=== Task goal ===
For the records below, print the lines from the line with "Task: Click the Google logo" through the line with "Image resolution: width=628" exactly as written; include both end lines and exclude the rest.

=== Dataset ===
================================

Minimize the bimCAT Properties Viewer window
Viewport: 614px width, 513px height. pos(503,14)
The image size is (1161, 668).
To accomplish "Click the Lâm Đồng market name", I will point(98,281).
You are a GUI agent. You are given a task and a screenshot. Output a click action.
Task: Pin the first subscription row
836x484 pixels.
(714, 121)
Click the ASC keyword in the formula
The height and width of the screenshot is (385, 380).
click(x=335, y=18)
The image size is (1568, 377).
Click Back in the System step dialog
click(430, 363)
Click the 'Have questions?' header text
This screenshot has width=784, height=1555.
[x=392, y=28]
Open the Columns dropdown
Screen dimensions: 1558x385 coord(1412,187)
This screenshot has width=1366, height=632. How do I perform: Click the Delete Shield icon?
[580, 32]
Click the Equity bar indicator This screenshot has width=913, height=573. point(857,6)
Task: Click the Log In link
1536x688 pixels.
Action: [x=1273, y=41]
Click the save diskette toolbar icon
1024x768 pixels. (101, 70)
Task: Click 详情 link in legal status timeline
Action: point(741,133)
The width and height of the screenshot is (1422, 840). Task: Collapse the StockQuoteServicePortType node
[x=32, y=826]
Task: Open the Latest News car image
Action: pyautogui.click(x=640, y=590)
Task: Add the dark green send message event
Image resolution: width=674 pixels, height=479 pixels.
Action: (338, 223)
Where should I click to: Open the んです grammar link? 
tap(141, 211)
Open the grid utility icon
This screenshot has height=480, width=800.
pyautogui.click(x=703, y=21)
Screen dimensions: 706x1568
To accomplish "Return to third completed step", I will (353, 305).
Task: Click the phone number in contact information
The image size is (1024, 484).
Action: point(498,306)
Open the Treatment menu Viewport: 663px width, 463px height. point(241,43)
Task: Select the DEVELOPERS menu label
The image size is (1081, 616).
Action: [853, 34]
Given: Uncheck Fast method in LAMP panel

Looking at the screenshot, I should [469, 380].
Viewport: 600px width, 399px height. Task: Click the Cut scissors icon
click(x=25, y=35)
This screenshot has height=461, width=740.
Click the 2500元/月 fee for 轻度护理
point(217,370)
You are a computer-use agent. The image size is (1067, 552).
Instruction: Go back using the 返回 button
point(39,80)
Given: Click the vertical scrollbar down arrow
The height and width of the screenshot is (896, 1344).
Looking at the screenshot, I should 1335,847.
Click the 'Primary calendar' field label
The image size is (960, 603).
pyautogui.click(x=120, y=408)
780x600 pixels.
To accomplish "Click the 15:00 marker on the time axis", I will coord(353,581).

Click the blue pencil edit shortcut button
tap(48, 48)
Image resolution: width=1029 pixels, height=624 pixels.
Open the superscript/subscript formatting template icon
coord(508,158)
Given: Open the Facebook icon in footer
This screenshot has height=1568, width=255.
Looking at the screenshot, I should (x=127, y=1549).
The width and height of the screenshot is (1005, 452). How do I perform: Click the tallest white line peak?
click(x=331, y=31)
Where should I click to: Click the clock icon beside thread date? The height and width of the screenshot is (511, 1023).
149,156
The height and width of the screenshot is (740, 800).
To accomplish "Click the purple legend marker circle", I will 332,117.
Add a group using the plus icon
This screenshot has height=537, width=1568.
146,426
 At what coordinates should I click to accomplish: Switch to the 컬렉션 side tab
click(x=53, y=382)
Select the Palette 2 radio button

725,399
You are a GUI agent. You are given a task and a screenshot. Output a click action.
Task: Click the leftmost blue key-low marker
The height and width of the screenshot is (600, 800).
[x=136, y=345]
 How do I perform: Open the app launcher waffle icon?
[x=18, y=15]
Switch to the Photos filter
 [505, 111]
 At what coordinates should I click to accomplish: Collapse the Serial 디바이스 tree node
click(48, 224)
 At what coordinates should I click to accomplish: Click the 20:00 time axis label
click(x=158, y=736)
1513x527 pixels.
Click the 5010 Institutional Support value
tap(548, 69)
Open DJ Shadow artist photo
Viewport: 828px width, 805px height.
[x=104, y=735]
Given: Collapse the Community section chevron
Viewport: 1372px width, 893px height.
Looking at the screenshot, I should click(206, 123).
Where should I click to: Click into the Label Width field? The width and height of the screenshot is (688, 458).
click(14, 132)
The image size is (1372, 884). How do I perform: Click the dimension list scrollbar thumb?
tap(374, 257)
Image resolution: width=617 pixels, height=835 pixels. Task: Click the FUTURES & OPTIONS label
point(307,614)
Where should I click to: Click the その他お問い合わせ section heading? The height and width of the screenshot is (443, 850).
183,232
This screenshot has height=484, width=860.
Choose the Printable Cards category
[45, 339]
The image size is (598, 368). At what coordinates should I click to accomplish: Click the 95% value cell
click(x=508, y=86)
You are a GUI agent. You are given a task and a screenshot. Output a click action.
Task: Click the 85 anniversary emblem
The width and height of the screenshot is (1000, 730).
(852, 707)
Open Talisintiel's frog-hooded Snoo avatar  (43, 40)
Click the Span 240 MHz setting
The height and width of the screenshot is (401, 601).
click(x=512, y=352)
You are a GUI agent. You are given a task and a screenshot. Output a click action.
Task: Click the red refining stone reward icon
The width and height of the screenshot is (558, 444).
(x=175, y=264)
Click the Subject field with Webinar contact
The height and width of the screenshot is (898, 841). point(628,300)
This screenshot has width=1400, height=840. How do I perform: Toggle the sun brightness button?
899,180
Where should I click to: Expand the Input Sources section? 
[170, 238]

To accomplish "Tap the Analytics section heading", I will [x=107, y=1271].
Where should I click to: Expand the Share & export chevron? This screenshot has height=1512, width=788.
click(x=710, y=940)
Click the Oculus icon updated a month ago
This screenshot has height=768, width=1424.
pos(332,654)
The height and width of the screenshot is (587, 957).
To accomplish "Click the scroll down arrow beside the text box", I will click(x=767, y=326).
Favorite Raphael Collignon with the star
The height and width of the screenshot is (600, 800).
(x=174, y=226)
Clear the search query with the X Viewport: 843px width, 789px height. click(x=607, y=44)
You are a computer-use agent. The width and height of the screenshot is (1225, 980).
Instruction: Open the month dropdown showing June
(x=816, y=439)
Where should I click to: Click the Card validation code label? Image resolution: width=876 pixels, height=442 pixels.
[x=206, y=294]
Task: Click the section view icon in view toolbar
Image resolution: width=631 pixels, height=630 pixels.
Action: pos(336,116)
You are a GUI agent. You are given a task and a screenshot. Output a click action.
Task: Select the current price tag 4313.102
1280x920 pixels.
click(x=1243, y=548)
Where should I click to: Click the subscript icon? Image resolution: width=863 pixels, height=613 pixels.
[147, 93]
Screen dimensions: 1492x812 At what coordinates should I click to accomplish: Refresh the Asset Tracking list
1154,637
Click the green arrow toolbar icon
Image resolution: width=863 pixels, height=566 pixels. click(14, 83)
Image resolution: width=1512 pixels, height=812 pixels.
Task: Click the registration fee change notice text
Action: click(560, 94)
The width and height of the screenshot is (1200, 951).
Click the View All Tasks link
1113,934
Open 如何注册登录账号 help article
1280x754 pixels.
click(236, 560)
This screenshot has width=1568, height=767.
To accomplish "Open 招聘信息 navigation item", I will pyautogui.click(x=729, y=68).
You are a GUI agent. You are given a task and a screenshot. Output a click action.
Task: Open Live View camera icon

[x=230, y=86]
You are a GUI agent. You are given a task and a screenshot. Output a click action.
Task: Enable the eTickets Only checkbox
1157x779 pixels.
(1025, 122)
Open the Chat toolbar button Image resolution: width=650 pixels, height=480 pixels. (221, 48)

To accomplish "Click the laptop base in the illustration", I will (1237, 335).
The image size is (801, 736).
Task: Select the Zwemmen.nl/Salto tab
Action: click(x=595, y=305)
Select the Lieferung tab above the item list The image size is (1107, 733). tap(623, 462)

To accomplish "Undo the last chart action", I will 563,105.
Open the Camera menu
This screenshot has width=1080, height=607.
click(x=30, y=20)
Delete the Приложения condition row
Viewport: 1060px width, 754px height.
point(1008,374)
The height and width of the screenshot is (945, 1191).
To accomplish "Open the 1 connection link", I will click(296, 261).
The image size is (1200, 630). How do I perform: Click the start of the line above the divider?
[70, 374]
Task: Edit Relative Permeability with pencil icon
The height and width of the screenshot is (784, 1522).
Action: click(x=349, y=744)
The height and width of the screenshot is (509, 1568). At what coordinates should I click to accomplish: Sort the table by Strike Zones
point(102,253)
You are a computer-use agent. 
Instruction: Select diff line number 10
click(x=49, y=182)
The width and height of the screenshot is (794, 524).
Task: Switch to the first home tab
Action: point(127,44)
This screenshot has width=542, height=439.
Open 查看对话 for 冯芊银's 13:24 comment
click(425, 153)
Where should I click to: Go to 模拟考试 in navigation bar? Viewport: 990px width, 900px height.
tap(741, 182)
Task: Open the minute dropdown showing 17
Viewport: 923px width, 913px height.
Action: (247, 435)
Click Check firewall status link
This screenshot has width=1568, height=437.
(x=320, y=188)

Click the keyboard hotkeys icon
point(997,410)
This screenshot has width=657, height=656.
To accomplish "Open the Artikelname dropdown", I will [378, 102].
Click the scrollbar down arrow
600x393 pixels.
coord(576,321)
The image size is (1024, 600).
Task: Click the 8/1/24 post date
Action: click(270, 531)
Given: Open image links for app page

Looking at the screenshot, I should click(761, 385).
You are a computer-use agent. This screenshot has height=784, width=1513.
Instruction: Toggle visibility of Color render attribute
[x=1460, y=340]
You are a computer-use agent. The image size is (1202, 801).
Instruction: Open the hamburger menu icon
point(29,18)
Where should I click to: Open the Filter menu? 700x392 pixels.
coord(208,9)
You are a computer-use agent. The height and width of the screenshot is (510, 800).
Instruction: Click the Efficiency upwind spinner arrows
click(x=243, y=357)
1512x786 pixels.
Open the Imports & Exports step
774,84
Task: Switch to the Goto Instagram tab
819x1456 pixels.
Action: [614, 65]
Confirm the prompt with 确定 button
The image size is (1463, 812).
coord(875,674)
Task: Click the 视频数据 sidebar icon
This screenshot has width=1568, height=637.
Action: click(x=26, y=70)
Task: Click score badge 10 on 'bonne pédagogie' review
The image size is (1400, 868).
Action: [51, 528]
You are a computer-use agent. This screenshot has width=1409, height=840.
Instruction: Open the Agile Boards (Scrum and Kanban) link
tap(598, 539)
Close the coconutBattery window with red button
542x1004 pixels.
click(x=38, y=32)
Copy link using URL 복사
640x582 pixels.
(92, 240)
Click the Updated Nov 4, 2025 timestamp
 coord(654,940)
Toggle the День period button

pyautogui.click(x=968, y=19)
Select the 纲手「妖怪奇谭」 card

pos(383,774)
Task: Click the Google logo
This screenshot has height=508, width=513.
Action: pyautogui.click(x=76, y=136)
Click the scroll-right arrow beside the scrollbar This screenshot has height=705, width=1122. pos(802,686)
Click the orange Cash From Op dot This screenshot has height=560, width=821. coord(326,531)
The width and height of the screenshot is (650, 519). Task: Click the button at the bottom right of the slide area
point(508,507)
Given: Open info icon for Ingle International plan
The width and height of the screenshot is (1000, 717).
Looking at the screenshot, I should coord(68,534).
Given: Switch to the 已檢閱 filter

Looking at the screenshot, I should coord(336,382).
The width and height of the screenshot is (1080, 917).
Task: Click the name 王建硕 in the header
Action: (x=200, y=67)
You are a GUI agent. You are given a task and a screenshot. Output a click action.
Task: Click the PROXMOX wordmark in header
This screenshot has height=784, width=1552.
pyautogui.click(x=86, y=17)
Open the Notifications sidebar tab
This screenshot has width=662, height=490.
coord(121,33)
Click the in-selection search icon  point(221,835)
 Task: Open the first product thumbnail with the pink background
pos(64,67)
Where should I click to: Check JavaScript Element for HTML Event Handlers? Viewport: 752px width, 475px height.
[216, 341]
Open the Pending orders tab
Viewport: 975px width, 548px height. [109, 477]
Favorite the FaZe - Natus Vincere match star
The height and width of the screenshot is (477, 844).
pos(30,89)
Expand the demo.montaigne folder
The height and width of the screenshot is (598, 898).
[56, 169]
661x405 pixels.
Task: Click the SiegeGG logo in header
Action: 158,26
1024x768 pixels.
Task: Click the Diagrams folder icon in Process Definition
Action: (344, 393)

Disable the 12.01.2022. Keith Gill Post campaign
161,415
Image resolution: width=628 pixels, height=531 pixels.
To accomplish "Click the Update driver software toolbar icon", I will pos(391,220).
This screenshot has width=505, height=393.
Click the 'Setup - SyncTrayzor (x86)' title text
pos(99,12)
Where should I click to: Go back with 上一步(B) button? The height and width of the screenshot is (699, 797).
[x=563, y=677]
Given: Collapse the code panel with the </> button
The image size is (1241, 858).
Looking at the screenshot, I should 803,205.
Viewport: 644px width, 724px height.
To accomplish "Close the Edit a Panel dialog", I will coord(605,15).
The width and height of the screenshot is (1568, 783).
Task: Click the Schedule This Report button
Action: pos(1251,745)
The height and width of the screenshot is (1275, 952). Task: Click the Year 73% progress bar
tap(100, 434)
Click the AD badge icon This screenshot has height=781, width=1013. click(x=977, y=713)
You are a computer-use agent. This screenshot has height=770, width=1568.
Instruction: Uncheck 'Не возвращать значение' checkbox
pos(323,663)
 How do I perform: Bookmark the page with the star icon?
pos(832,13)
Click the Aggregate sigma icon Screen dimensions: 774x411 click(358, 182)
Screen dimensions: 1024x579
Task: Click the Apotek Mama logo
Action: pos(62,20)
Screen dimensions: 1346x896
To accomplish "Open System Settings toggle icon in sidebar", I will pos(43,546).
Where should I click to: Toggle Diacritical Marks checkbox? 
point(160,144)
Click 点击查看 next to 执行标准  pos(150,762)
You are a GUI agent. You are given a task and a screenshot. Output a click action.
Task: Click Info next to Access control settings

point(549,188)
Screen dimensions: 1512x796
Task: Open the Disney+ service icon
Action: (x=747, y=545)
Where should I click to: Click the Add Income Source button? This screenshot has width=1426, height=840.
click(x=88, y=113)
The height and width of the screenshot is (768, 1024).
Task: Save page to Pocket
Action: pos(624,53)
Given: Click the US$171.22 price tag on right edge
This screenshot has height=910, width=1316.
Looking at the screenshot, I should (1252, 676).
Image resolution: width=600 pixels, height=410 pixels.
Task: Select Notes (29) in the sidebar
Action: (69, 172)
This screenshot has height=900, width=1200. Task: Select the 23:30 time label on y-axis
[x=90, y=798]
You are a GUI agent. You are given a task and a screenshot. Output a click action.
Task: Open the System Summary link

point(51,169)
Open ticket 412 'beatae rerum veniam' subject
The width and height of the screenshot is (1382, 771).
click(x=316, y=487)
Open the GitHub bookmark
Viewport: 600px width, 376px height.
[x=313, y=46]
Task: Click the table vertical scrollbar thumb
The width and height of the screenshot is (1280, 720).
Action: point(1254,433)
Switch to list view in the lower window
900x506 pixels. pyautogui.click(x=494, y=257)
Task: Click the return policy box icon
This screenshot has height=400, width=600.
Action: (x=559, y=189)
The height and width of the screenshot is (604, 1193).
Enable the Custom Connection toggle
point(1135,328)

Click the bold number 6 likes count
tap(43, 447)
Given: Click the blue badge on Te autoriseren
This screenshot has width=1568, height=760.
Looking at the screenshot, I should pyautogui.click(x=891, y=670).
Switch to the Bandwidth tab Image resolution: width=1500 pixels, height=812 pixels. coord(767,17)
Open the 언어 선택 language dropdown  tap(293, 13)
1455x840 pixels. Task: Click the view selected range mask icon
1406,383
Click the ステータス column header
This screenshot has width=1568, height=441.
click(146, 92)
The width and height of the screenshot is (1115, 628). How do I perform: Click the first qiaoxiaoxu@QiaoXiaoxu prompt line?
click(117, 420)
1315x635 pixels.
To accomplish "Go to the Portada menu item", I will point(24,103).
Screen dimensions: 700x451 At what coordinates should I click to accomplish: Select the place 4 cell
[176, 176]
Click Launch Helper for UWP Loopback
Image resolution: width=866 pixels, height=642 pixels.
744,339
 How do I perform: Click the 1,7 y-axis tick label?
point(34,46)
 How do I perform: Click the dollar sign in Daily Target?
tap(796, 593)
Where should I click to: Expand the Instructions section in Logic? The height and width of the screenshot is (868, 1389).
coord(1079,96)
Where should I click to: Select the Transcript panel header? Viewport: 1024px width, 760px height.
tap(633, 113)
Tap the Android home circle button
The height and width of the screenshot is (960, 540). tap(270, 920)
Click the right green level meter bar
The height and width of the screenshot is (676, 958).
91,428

================================

=== Result of this task ===
Task: Click the Google logo
This screenshot has height=508, width=513.
Action: pyautogui.click(x=76, y=136)
Click the scroll-right arrow beside the scrollbar This screenshot has height=705, width=1122. pos(802,686)
Click the orange Cash From Op dot This screenshot has height=560, width=821. coord(326,531)
The width and height of the screenshot is (650, 519). Task: Click the button at the bottom right of the slide area
point(508,507)
Given: Open info icon for Ingle International plan
The width and height of the screenshot is (1000, 717).
Looking at the screenshot, I should coord(68,534).
Given: Switch to the 已檢閱 filter

Looking at the screenshot, I should coord(336,382).
The width and height of the screenshot is (1080, 917).
Task: Click the name 王建硕 in the header
Action: (x=200, y=67)
You are a GUI agent. You are given a task and a screenshot. Output a click action.
Task: Click the PROXMOX wordmark in header
This screenshot has height=784, width=1552.
pyautogui.click(x=86, y=17)
Open the Notifications sidebar tab
This screenshot has width=662, height=490.
coord(121,33)
Click the in-selection search icon  point(221,835)
 Task: Open the first product thumbnail with the pink background
pos(64,67)
Where should I click to: Check JavaScript Element for HTML Event Handlers? Viewport: 752px width, 475px height.
[216, 341]
Open the Pending orders tab
Viewport: 975px width, 548px height. [109, 477]
Favorite the FaZe - Natus Vincere match star
The height and width of the screenshot is (477, 844).
pos(30,89)
Expand the demo.montaigne folder
The height and width of the screenshot is (598, 898).
[56, 169]
661x405 pixels.
Task: Click the SiegeGG logo in header
Action: 158,26
1024x768 pixels.
Task: Click the Diagrams folder icon in Process Definition
Action: (344, 393)

Disable the 12.01.2022. Keith Gill Post campaign
161,415
Image resolution: width=628 pixels, height=531 pixels.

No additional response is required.